── GIVEN RECORDS

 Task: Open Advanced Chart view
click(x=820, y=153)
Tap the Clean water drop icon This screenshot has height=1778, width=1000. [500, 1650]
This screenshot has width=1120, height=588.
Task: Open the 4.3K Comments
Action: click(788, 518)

────

TASK DESCRIPTION:
Repeat the listing. Keep every character the same.

ANSWER FOR THIS EXERCISE:
 Task: Open Advanced Chart view
click(x=820, y=153)
Tap the Clean water drop icon This screenshot has height=1778, width=1000. [500, 1650]
This screenshot has width=1120, height=588.
Task: Open the 4.3K Comments
Action: click(788, 518)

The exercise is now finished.